A research-specific electronic health record module

Dr. Vemulakonda and Schissel wondered if the process could be simpler. What if you could build a research-specific module right into the electronic health record? Instead of a retrospective chart review, they could gather clinically relevant data prospectively, asking surgeons to plug it in while they were already charting anyway.

As a former chair of the Pediatric Urology Steering Board for the electronic health record company Epic, Dr. Vemulakonda had some experience partnering directly with the software developer on clinical data solutions. But she also knew from experience that it could take years to see an idea like that actually implemented and rolled out.

So she and Schissel built it themselves.

"As far as we know," she says, "we're the first group to create these kind of customized templates to capture surgical data."

Integrating research into daily clinical practice

The templates they built are allowing them to follow a very small cohort of infants who get pyeloplasty over time. The goal: evaluating variations in practice, how those variations inform surgical decisions, and how variations in decisions and timing affect outcomes. The study is up and running at three sites now, with two more coming online soon.

But the beauty of the study design is that it really allows any site to participate, with minimal investment on the front end.

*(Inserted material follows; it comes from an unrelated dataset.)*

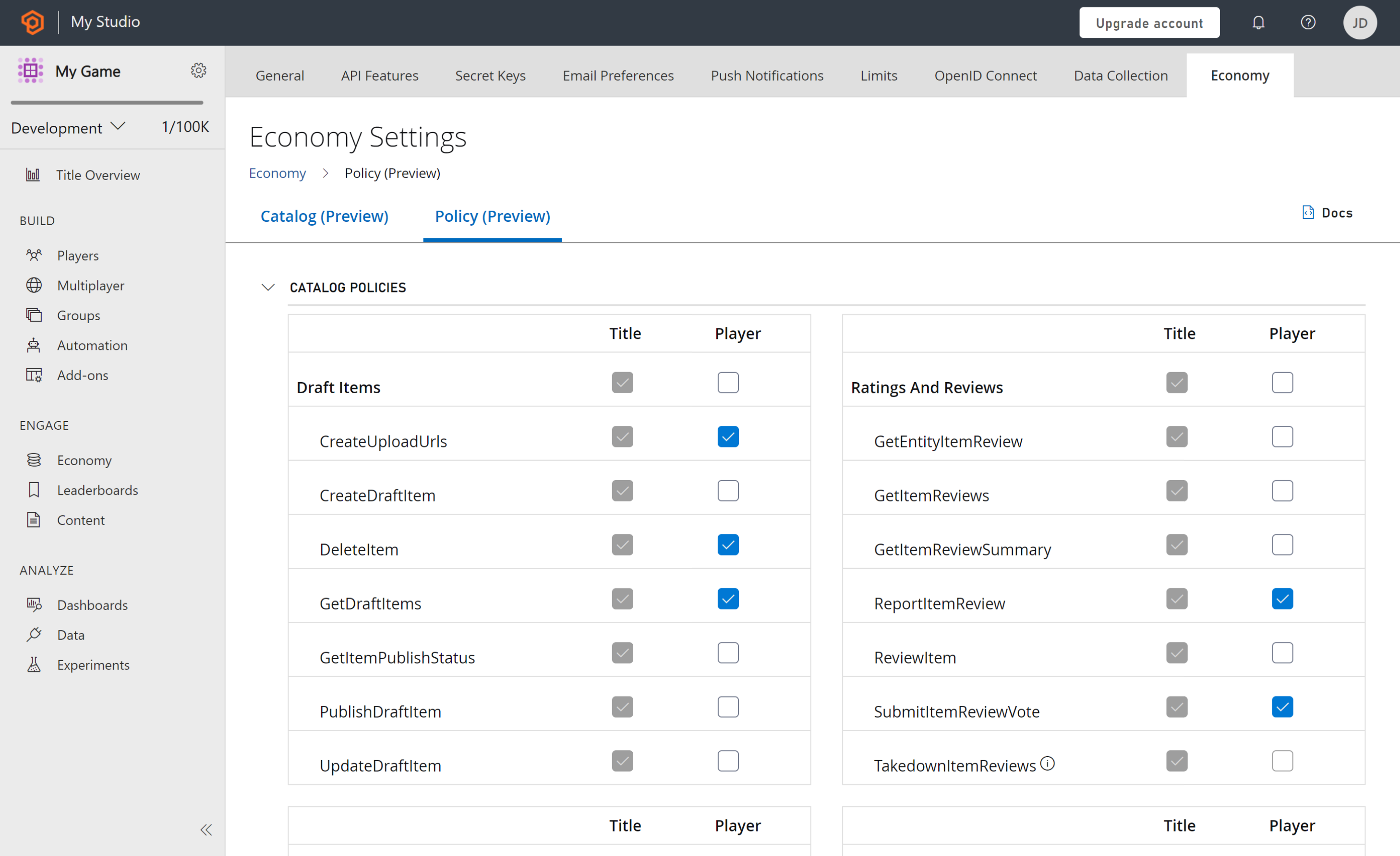Click the Dashboards icon under Analyze
The image size is (1400, 856).
click(34, 604)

"We took a lot of time working with Epic to build out the data elements necessary for the research, to make it shareable with other organizations," says Schissel. "It's a lot of front-end work, but when someone on the other side of the country wants to participate, the ease of integration makes it worthwhile."

"We can just send them the data capture tool," says Dr. Vemulakonda. "It's easier to get up and running than chart review, and we've gotten rid of all these issues with data quality, because we're not using administrative data to answer clinical questions."

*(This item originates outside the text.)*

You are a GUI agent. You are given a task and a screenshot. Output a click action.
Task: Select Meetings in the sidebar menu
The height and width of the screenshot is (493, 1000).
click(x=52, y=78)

The efficacy of electronic health record research modules

Compared to traditional chart review in a random 10% sample, the correlation is strong between their data capture and chart review — at a fraction of the time and expense.

"We're integrating research into daily practice," she says. "It's just checking buttons."

It's an approach that could apply to a wide variety of research questions across clinical specialties, pulling together research groups from all over the country.

In the Department of Urology at Children's Colorado, clinicians and researchers are already starting to apply it: to identifying predictive factors of patient no-shows; to better understanding and leveraging practice patterns around pediatric urologic consultation; and to studying health equity barriers to accessing patient healthcare portals — just to name a few.

And ultimately, it has implications far beyond urology and even health equity, extending throughout the entire pediatric field. Already, Schissel is adapting the platform to four other research projects between Rady and Children's Colorado.

"The problem with rare disease — and that's really what we deal with in so much of pediatrics — is that no single center can generate enough data to know what best practice is," says Dr. Vemulakonda. "That's what we're trying to find out."